- Born: 29 November 1857 Paddington, Middlesex, England
- Died: 1 February 1931 (aged 73)
- Allegiance: British Crown
- Branch: British Army
- Service years: 1877–1917
- Rank: Brigadier-General
- Unit: 9th Queen's Royal Lancers
- Commands: 9th Queen's Royal Lancers 3rd Cavalry Brigade 2/1st Welsh Border Mounted Brigade
- Conflicts: Second Boer War World War I
- Spouse: Iris Hermione Brassey
- Children: Malcolm Archibald Albert Little
- Relations: General Sir Archibald Little, KCB (father)

= Malcolm Orme Little =

British Army general (1857–1931)

Brigadier-General Malcolm Orme Little, (29 November 1857 – 1 February 1931) was a cavalry officer in the British Army and champion polo player. He commanded a cavalry brigade in the Second Boer War and a yeomanry brigade in the First World War.

==Early life==
Malcolm Orme Little was born on 29 November 1857 at Sussex Square, Hyde Park Gardens, Paddington, Middlesex, England, he was the second son of General Sir Archibald Little, and his wife Jane (née Orme).

==Career==
On 19 January 1923, Little was commissioned as a Deputy Lieutenant for the County of Warwick. Little was appointed as a Commander of the Order of the British Empire (CBE) later.

===Military career===
He obtained his first commission as an infantry second-lieutenant in the Royal North Gloucester Militia (Note: The Royal North Gloucester became 4th Battalion of the Gloucestershire Regiment on 1 July 1881 and was disbanded on 31 July 1908.) on 26 September 1877. On 11 May 1878, he obtained a regular commission as a Second Lieutenant in the 17th Lancers after graduating from the Royal Military College. He had been an Honorary Queen's Cadet. On the same date, he resigned his Militia Commission. On 19 October 1878, he transferred to the 9th Queen's Royal Lancers, his father's regiment. On the same date, the 9th Lancers departed Sialkot, India to take part in the Second Anglo-Afghan War.

BRIEF 1
Return the entries from the line that contains "For every named target in this 768×815" through the line that contains "BURLESQUE (874, 190)", copying each line without changes.
The biography above has no connection to the entries that follow it.

RECORDS TO PROCESS
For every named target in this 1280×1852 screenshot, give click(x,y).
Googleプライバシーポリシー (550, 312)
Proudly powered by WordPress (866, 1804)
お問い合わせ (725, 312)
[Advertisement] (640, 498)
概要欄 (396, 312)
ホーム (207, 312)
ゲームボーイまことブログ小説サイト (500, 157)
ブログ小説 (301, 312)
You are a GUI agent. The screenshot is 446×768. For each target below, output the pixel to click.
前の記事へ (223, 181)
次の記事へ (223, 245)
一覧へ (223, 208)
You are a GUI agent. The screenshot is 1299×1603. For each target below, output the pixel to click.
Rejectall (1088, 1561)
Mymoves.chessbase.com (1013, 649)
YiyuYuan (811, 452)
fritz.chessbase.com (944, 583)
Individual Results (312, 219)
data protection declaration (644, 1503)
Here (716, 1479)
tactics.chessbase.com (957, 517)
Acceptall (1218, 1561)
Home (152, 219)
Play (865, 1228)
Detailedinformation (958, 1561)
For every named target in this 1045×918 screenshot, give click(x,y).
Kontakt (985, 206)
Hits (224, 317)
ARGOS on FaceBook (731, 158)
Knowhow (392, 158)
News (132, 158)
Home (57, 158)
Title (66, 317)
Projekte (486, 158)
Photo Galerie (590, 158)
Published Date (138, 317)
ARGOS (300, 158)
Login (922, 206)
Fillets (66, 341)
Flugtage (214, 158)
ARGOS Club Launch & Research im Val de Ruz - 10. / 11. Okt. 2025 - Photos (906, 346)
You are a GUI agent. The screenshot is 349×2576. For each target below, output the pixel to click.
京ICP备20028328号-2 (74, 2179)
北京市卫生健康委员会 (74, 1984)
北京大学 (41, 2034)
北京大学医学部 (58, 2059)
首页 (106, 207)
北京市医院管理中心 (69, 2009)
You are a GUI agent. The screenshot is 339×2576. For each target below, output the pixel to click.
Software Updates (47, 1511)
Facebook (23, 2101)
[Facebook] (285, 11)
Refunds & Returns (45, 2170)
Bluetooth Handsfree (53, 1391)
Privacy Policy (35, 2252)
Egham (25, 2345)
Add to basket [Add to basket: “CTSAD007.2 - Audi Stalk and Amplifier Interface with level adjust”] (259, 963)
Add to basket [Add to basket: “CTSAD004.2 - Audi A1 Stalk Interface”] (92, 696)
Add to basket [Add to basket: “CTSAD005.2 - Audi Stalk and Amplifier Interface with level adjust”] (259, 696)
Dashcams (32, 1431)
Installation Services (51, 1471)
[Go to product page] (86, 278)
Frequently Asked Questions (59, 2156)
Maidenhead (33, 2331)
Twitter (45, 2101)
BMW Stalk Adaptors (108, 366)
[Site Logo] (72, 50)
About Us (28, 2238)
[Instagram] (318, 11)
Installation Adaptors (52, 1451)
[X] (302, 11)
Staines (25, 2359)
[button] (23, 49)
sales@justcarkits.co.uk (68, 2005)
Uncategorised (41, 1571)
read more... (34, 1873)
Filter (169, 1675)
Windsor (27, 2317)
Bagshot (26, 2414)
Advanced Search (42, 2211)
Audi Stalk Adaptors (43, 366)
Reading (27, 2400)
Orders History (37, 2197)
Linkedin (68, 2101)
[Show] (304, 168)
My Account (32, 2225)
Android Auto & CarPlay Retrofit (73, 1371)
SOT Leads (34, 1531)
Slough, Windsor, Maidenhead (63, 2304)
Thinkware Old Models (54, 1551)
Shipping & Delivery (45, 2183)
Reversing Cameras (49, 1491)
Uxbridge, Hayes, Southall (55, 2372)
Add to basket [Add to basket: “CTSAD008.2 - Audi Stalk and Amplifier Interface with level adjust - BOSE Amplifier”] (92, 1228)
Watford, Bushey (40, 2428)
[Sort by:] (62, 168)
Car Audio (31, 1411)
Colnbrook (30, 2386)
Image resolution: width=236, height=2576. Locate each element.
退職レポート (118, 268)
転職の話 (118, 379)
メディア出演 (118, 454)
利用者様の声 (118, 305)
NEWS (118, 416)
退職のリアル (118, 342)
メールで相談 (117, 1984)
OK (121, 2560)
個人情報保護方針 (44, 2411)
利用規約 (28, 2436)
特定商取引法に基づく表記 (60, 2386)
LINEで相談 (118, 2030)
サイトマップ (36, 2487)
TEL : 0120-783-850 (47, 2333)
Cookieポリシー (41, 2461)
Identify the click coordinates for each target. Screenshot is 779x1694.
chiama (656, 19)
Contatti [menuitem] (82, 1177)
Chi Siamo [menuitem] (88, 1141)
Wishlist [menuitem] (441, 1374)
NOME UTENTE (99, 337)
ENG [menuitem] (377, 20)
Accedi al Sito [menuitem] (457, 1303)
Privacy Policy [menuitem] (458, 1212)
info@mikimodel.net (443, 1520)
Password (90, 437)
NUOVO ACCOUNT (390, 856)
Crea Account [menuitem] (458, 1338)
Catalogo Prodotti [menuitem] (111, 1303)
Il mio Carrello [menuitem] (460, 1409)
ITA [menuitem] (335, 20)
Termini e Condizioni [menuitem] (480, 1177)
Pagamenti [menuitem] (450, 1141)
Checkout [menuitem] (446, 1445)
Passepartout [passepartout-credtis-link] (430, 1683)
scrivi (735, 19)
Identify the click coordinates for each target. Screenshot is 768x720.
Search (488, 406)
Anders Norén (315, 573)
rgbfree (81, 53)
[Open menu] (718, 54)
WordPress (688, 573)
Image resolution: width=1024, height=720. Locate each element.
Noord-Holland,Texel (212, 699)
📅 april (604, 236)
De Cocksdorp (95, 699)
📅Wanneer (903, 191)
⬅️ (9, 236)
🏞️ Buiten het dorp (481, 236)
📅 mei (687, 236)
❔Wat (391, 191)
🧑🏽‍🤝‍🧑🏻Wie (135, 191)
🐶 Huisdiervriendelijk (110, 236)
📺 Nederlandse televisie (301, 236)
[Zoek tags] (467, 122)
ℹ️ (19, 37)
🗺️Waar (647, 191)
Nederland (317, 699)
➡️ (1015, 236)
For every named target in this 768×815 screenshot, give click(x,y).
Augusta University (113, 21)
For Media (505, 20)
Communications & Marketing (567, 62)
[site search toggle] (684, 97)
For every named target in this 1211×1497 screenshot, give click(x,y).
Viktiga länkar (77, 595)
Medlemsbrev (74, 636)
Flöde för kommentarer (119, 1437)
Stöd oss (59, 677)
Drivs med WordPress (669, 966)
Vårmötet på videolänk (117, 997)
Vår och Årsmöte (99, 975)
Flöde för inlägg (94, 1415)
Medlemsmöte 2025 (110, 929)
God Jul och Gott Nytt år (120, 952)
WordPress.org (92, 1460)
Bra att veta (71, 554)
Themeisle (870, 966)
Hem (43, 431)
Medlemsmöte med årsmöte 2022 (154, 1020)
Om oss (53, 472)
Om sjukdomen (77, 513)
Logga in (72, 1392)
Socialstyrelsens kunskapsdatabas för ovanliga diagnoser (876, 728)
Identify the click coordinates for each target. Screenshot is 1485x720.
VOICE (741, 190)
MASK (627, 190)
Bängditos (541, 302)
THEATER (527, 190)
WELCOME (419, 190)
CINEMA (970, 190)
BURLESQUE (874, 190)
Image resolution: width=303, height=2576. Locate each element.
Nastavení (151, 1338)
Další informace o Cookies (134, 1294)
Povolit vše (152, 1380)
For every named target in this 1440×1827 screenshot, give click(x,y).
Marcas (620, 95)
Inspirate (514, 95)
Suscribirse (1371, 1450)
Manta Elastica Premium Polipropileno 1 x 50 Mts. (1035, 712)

BRIEF 2
List every command given in the infobox of the Malcolm Orme Little biography.

FINAL RESULT 1
For every named target in this 768×815 screenshot, give click(x,y).
Augusta University (113, 21)
For Media (505, 20)
Communications & Marketing (567, 62)
[site search toggle] (684, 97)
For every named target in this 1211×1497 screenshot, give click(x,y).
Viktiga länkar (77, 595)
Medlemsbrev (74, 636)
Flöde för kommentarer (119, 1437)
Stöd oss (59, 677)
Drivs med WordPress (669, 966)
Vårmötet på videolänk (117, 997)
Vår och Årsmöte (99, 975)
Flöde för inlägg (94, 1415)
Medlemsmöte 2025 (110, 929)
God Jul och Gott Nytt år (120, 952)
WordPress.org (92, 1460)
Bra att veta (71, 554)
Themeisle (870, 966)
Hem (43, 431)
Medlemsmöte med årsmöte 2022 (154, 1020)
Om oss (53, 472)
Om sjukdomen (77, 513)
Logga in (72, 1392)
Socialstyrelsens kunskapsdatabas för ovanliga diagnoser (876, 728)
Identify the click coordinates for each target. Screenshot is 1485x720.
VOICE (741, 190)
MASK (627, 190)
Bängditos (541, 302)
THEATER (527, 190)
WELCOME (419, 190)
CINEMA (970, 190)
BURLESQUE (874, 190)

FINAL RESULT 2
- 9th Queen's Royal Lancers
- 3rd Cavalry Brigade
- 2/1st Welsh Border Mounted Brigade